What you need to do>
Output the line that contains "826x625 pixels." and every line after it to the end of the entries, with nothing added or left out.

Stored dataset items
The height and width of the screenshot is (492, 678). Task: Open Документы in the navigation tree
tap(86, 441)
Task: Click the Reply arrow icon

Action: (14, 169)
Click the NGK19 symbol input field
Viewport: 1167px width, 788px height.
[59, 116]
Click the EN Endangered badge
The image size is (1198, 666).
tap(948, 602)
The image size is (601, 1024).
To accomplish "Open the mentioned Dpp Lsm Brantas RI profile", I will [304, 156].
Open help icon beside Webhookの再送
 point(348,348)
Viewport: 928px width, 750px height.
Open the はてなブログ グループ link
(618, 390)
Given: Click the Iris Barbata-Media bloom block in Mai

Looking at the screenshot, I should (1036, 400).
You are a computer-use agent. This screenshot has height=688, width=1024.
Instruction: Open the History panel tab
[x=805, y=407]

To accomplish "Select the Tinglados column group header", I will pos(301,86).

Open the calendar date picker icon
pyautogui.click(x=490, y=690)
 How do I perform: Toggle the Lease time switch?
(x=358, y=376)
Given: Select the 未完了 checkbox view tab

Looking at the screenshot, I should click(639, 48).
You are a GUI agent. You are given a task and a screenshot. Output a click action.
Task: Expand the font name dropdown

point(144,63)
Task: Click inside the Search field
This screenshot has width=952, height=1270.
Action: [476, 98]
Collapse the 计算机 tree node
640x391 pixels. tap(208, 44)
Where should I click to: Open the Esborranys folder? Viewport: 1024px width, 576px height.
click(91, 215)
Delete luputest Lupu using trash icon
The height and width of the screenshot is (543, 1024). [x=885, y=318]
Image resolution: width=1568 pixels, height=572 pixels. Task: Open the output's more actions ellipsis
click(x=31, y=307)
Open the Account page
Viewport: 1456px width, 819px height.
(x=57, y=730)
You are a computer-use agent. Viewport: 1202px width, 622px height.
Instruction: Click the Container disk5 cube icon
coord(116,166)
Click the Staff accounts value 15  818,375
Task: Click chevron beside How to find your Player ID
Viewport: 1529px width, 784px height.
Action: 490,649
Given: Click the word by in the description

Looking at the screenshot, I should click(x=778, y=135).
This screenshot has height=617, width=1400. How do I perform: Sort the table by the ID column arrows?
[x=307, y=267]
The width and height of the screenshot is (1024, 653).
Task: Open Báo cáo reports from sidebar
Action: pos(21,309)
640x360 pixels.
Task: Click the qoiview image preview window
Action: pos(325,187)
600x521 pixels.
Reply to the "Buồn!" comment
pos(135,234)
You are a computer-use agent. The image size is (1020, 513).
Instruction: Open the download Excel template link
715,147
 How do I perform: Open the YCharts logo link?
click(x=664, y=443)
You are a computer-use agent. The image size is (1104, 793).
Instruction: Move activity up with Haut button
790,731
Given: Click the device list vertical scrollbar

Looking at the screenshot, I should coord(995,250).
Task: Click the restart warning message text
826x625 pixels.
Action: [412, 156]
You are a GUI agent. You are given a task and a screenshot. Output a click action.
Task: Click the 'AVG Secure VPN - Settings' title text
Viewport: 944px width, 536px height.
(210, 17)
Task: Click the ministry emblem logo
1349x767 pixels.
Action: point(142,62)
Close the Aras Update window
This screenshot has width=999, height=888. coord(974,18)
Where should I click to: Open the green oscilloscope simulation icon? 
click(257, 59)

Your solution>
826x625 pixels.
Action: [412, 156]
You are a GUI agent. You are given a task and a screenshot. Output a click action.
Task: Click the 'AVG Secure VPN - Settings' title text
Viewport: 944px width, 536px height.
(210, 17)
Task: Click the ministry emblem logo
1349x767 pixels.
Action: point(142,62)
Close the Aras Update window
This screenshot has width=999, height=888. coord(974,18)
Where should I click to: Open the green oscilloscope simulation icon? 
click(257, 59)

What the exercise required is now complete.